いよいよ平和安全法制整備法案が国会に提出され、議論が緊迫してきました。今までは、周辺事態法という法律で、「日本周辺」の地域における我が国の平和や安全に重要な影響を与える事態についてだけ、武力行使を認めるとしていました。今回の法改正では、その周辺事態法が廃止になり、「日本周辺」という限定がなくなります。そこで、それに代わる歯止めはどうするのか、ということが大きな問題になる訳です。

政府は、武力行使については三つの要件を定めたので、歯止めとしてはこれで十分という見解です。
その3要件の一つとして、
「我が国に対する武力攻撃が発生した場合のみならず、我が国と密接な関係にある他国に対する武力攻撃が発生し、これにより我が国の存立が脅かされ、国民の生命、自由及び幸福追求の権利が根底から覆される明白な危険がある」ことが必要だとしています。

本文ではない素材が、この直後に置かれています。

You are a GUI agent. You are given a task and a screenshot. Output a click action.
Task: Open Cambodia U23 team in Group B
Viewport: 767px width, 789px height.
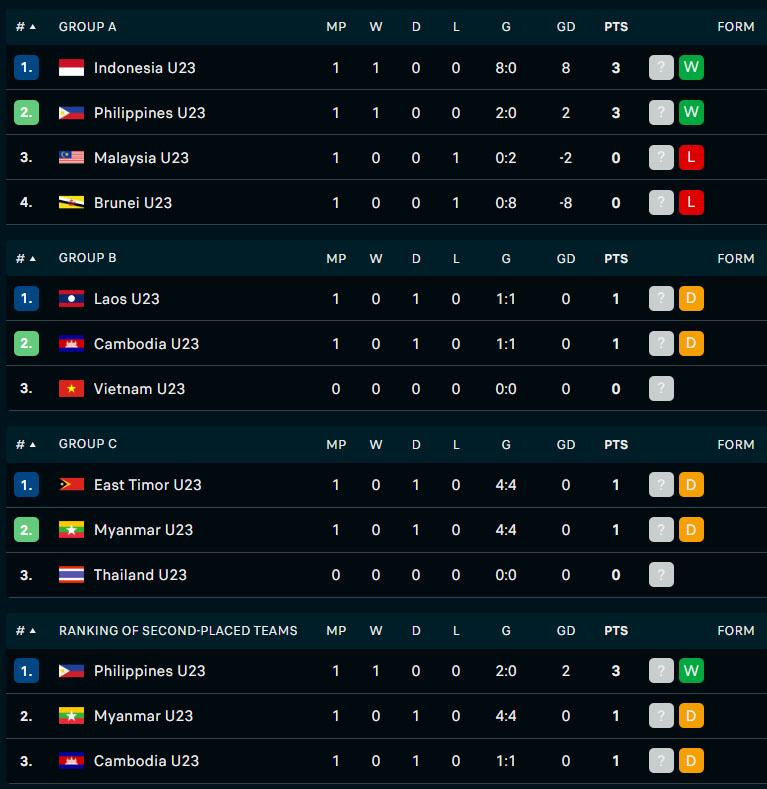[x=146, y=344]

しかし、この「幸福追求の権利」というのは何の事だか分かりますか。

憲法の13条は「すべて国民は、個人として尊重される。生命、自由及び幸福追求に対する国民の権利については、公共の福祉に反しない限り、立法その他の国政の上で、最大の尊重を必要とする」
とあります。でも規定の仕方がなんか漠然としていますね。ですから、憲法ができた当初はあまり重要視されていおらず、憲法上の人権というと、思想及び良心の自由、宗教の自由、職業選択の自由表現の自由とか、具体的に名前の挙がっている権利に関する議論が中心だったんです。

ただ、憲法は70年以上前にできたものですから、その後、社会が変わってくるにつれ、プライバシー権であったり、環境権であったり、新しい人権が生まれてきます。そうしたものも、憲法上人権として保障すべきだという議論が起きてきます。それで、どうしたか、というと、こうした新しい人権は、憲法13条の幸福追求の権利に含まれるんだと、頭の良い人が考えたんですね。
すなわち、幸福追求権とは、全ての人権の源みたいなもので、そこから表現の自由とか、宗教の自由だとか生まれてきたのだから、憲法に書いていない権利の根拠はこれに求めれば良いんじゃないかという訳です。

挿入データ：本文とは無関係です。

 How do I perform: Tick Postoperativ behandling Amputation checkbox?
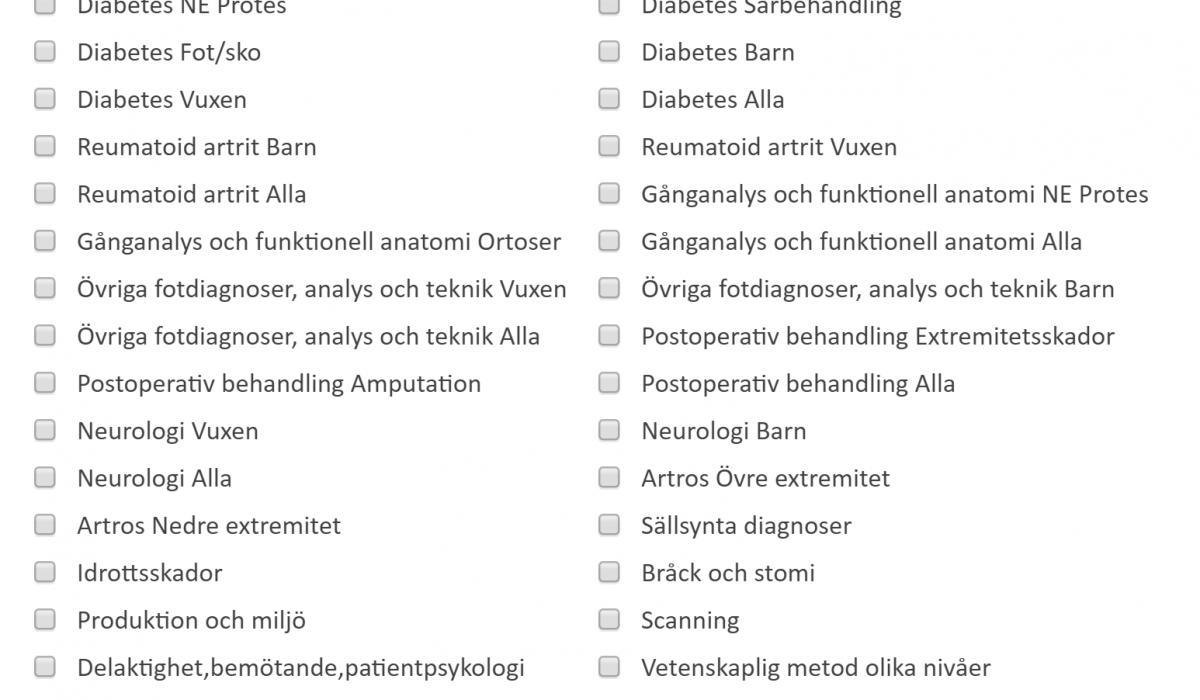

まあ、それで元の話しに戻る訳ですが、今ある周辺事態法は「我が国の平和及び安全に重要な影響を与える事態」があって初めて武力行使ができると定めています。「平和及び安全」の部分が、「国民の生命、自由、幸福追求権」に置き換えられる訳で、その限りでは武力行使できる範囲がかなり広がっています。もっとも、政府は「根底から覆される明白の危険」という限定をつけているから、十分な歯止めになるんだという訳ですが、実際どうなのか、国会で十分議論をしてほしいですね。